The analyses of strongly-wedge-shaped films approached to this problem is done in multiple planes, such as analytical expressions, numerical simulations, modeling and software development. The results are of high interest, are presented in high level of scientific and English language and I high recommend this paper for publications.

The only my remark is on rows 156-157, were three value are in fact four. The authors can resolves this himself, without inform me.

Conclusion: Ready for publications with minor correction.

Author Response

We appreciate the comments which have been carefully taken into consideration. Minor typo errors were indeed found and corrected in the new version of the paper.

Reviewer 2 Report

The paper investigated the influence of the variable thickness of a thin film amorphous semiconductor deposited onto a transparent 1-mm-thick soda-lime-silica glass substrate, on the transmission spectrum. Spectral transmittance is used for the optical characterization of the thin film.

A MATLAB-coded computer program, called AJUSTET, was used to determine the complex refractive index of thin films deposited onto room-temperature glass substrates, based on measurements of the normal-incidence transmission spectrum.

The paper is original but the presentation must be improved.

1. Bulk citations, as [1-14], are not acceptable. Try to emphasize some aspects of each research, grouping them by aim, methods, and findings. 
2. Taking into account that the authors already published many articles on connected subjects ([14], [27-30], and [32-33]), the Introduction section must emphasize the novelty of the paper. 
3. A block diagram of the entire mathematical model is requested, briefly mentioning the previously published papers that recommended those mathematical relationships. 
4. The article may become clearer if the equations that can be found in the literature are not accurately reproduced.

Author Response

We provide answers to the reviewer in a separate document.

Author Response File: Author Response.pdf

Reviewer 3 Report

Even though this article contains some redundant descriptions as to the conventional techniques, which is useful in terms of information provided but tends to lower readability, the key information looks interesting and thus practically helpful.

1. A comment is that the captions are somewhat unfriendly to understand what the graphs indicate.

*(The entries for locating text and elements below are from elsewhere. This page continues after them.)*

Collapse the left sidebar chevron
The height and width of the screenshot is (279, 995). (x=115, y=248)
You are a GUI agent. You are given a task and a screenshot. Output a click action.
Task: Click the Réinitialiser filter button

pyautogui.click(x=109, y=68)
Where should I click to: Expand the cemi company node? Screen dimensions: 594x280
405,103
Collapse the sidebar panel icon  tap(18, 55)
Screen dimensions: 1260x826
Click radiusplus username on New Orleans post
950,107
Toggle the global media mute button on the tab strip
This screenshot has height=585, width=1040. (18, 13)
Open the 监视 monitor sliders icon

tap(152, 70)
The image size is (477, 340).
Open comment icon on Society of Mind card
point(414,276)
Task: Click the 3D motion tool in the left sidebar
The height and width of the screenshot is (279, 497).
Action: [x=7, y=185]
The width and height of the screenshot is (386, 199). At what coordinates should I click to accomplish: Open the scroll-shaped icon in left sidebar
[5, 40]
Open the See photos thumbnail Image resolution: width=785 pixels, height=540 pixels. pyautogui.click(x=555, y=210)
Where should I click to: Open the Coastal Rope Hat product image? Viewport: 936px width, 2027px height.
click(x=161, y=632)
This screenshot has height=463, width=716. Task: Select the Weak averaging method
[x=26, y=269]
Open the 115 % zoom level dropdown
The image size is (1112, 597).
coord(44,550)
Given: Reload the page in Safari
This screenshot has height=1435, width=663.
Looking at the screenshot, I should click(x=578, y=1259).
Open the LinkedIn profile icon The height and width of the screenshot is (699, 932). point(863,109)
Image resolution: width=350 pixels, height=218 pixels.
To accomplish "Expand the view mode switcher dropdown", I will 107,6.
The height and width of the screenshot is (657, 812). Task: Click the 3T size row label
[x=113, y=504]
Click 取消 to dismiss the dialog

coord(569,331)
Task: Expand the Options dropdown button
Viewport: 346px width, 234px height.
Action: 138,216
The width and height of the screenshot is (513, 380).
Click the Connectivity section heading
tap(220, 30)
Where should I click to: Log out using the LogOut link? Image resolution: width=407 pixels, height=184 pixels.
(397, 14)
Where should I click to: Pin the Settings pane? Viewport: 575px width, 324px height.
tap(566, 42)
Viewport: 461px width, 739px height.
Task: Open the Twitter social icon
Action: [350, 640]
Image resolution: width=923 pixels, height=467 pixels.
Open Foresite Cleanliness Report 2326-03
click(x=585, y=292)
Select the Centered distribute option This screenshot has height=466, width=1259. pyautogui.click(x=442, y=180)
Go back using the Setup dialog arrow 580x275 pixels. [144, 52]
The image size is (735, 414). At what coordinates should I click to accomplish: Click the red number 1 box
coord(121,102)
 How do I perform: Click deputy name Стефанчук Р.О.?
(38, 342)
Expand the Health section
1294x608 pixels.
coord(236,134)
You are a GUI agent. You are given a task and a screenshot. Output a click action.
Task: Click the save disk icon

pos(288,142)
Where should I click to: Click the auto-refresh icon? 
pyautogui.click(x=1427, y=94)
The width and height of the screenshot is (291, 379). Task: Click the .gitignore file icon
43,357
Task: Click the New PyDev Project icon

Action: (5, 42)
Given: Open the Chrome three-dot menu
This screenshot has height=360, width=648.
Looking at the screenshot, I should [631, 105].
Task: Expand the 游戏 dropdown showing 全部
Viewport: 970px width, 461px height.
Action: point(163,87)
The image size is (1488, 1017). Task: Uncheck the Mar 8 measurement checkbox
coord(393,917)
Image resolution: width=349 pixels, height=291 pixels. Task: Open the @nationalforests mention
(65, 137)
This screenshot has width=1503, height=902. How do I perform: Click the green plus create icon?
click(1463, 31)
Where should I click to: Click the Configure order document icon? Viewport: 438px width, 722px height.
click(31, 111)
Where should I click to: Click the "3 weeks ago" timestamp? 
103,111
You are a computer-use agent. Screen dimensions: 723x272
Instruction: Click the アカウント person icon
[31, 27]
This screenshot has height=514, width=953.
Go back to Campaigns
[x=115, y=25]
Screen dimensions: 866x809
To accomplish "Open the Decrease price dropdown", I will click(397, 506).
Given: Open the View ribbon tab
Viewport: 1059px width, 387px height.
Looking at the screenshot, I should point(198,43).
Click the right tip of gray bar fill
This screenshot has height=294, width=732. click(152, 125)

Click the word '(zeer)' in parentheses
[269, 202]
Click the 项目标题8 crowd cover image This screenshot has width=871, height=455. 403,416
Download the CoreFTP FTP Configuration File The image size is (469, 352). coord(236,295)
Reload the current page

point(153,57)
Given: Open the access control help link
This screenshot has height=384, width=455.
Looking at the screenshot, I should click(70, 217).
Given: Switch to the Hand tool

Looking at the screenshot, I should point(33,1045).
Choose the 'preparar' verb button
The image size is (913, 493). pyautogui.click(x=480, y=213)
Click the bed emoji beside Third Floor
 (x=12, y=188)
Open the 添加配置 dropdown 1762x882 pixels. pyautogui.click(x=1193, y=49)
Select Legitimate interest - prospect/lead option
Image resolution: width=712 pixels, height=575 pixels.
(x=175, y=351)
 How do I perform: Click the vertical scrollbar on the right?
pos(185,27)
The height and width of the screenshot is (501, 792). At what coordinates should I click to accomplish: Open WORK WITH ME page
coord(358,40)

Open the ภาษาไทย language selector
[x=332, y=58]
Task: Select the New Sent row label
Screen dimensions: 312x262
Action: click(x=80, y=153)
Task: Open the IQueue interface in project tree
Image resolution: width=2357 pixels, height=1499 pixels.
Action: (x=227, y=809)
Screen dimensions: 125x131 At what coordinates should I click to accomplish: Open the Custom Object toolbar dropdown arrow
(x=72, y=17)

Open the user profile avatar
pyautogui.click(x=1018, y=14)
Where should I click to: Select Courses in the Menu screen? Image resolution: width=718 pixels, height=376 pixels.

Specifically, for example, Fig. 5 contains 4 panels labelled (a) to (d), but its caption does not explain what each panel indicates. 
2. Fig. 7(b) appears to be turned over. Is this intentionally done so? 
3. Typos in lines 78, 156, 164, 348, 617, 618 and probably in some other lines?

Author Response

1. We have clarified the caption of Figure 5 to make it more descriptive regarding its contents:

Figure 5. Optical transmission spectra for two thermally-evaporated chalcogenide samples deposited onto room-temperature glass substrates, at two cross positions of each specimen (as shown in Figure 1(b)). "Panels (a) and (b) correspond to the transmission spectra of the thinner layer, and panels (c) and (d) to the spectra of the thicker layer."

2. The Referee is right. Figure 7(b) was not properly inserted into the document. For some reason, it was flipped upside down. It is now corrected.

3. All mentioned editing typos have been indeed detected and properly taken care of.